** start of Material shown **
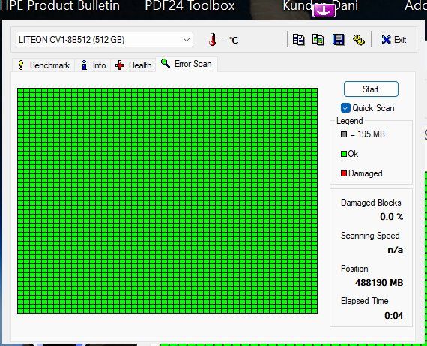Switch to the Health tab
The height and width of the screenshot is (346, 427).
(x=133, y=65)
** end of Material shown **
** start of Material shown **
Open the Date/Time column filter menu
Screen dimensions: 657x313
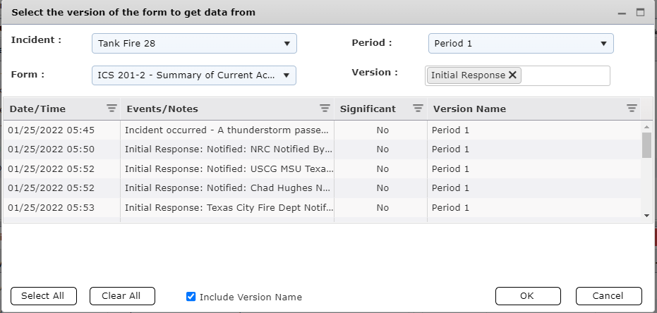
** end of Material shown **
Brief - Rewrite the part of the data that opens with the line containing "Switch to the Health tab" and closes with the line containing "(x=133, y=65)", renaming "Health" to "Battery" and keeping everything else the same. Leave the pictures out of your answer.

Task result -
Switch to the Battery tab
The height and width of the screenshot is (346, 427).
(x=133, y=65)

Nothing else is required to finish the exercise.